Fdesouche
Les codes d’éthique établis par les grandes banques américaines ne seraient-ils que de la poudre aux yeux ? Selon une enquête réalisée auprès de professionnels du secteur, une personne sur quatre serait prête à commettre un délit d’initié si elle était sûre de ne pas se faire prendre.

Éthique. Valeurs. Intégrité. Les patrons de Wall Street ont sans cesse ces mots à la bouche. Toutes les banques ont soigneusement élaboré un code de conduite. “Notre intégrité et notre réputation dépendent de notre capacité à faire ce qui est juste même quand ce n’est pas facile”, proclame le dirigeant de JPMorgan Chase. “Aucune incitation ou perspective financières – quel que soit le résultat financier – ne justifie que nous nous éloignions de nos valeurs”, déclare Goldman Sachs.

▸ Extrait de données
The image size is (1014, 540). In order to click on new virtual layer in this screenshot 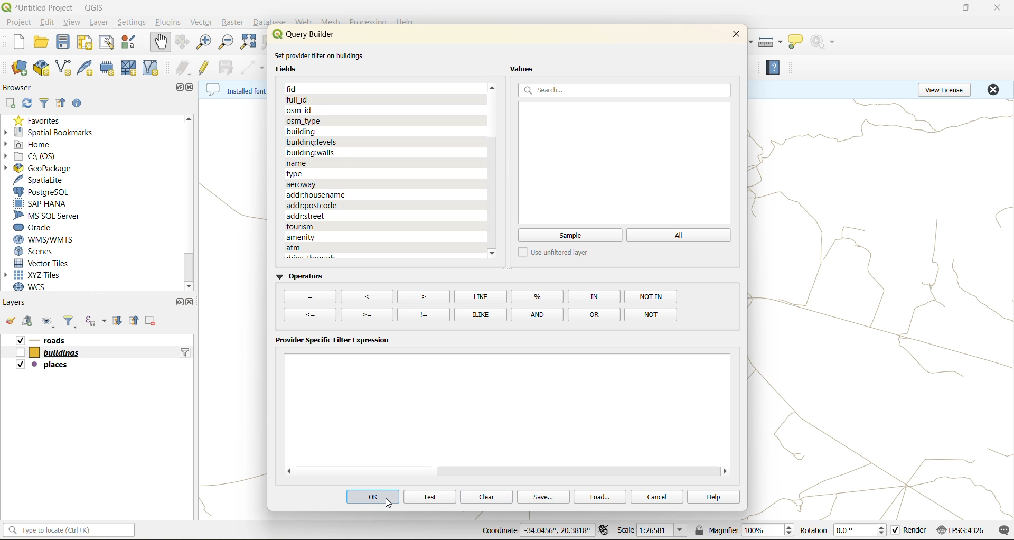, I will do `click(151, 69)`.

▸ Exercices
[a] Actualisez le passage du texte sur l'éthique à Wall Street qui va de « Éthique. Valeurs. Intégrité. » jusqu'à « déclare Goldman Sachs. », en remplaçant « Goldman Sachs » par « Morgan Stanley ».
[b] Résumez en deux phrases le texte sur l'éthique à Wall Street.

▸ Corrigés
[a]
Éthique. Valeurs. Intégrité. Les patrons de Wall Street ont sans cesse ces mots à la bouche. Toutes les banques ont soigneusement élaboré un code de conduite. “Notre intégrité et notre réputation dépendent de notre capacité à faire ce qui est juste même quand ce n’est pas facile”, proclame le dirigeant de JPMorgan Chase. “Aucune incitation ou perspective financières – quel que soit le résultat financier – ne justifie que nous nous éloignions de nos valeurs”, déclare Morgan Stanley.

[b] D'après une enquête menée auprès de professionnels du secteur, une personne sur quatre serait prête à commettre un délit d'initié si elle était sûre de ne pas se faire prendre, ce qui met en doute les codes d'éthique des grandes banques américaines. Pourtant, les patrons de Wall Street parlent sans cesse d'éthique et d'intégrité, et des banques comme JPMorgan Chase et Goldman Sachs mettent en avant des codes de conduite soigneusement élaborés.